Ein systemd Service ist eine Unit-Datei, die das Verhalten eines Dienstes unter Linux beschreibt. systemd verwaltet damit Start, Stop, Neustart, Abhängigkeiten und Statusinformationen.
1 Aufbau einer Service-Unit
Eine Service-Datei besteht typischerweise aus Abschnitten wie Unit, Service und Install. Dort werden Beschreibung, Startbefehl und Aktivierung definiert.
- Unit: Beschreibung und Abhängigkeiten.
- Service: Startbefehl, Benutzer, Neustartverhalten und Umgebung.
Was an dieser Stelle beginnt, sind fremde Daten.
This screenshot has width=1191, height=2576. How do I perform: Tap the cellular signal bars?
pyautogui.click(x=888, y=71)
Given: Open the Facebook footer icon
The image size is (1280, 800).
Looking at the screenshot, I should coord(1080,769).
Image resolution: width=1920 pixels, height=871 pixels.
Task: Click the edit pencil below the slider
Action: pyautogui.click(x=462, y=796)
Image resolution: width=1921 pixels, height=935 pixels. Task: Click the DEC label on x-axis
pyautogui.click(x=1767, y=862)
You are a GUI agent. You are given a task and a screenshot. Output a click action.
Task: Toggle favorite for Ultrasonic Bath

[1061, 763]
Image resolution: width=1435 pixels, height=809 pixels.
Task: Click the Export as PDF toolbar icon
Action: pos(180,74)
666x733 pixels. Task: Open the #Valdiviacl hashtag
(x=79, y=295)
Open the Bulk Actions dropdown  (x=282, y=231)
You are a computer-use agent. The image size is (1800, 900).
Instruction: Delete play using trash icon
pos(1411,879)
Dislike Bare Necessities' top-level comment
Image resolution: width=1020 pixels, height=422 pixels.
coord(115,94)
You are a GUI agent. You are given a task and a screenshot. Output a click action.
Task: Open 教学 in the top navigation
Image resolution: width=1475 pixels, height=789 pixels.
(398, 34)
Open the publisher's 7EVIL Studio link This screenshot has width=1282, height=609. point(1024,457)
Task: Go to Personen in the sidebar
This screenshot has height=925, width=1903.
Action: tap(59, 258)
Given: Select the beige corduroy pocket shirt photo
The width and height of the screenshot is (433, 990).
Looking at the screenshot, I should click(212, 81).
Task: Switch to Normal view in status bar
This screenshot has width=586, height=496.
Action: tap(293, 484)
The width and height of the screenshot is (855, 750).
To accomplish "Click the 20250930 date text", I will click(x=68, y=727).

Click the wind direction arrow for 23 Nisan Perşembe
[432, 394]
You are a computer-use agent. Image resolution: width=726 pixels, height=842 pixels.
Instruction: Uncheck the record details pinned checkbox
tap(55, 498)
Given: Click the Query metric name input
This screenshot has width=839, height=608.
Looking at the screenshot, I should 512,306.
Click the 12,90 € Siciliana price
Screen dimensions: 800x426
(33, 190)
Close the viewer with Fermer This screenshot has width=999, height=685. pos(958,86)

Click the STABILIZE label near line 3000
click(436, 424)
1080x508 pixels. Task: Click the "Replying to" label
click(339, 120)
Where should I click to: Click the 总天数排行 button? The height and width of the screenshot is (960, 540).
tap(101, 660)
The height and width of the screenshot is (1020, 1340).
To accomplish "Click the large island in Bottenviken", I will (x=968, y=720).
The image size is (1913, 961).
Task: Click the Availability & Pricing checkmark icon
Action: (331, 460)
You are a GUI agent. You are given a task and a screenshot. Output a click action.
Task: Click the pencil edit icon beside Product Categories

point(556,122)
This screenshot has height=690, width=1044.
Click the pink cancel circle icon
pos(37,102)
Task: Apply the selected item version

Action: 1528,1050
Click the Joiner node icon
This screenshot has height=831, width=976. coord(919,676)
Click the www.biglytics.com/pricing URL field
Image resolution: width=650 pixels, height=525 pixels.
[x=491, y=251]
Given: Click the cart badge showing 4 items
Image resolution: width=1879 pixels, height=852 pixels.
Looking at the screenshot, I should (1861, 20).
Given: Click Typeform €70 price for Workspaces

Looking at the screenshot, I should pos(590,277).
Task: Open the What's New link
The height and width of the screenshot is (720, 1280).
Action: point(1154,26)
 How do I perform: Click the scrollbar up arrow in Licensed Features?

- Install: Regeln für automatischen Start beim Booten.
2 Wichtige Befehle
Dienste werden mit systemctl verwaltet und mit journalctl analysiert.
- systemctl status: Zustand eines Dienstes anzeigen.
- systemctl enable: Dienst beim Booten aktivieren.
- journalctl -u: Logs einer Unit anzeigen.
3 Betriebshinweise
Saubere Service-Units verbessern Stabilität und Wartbarkeit.
- Dienste mit passenden Benutzerrechten ausführen.
- Restart-Regeln bewusst setzen.
- Umgebungsvariablen und Pfade dokumentieren.
4 Fazit
systemd Services sind ein zentraler Bestandteil moderner Linux-Administration und sorgen dafür, dass Dienste reproduzierbar und kontrolliert betrieben werden.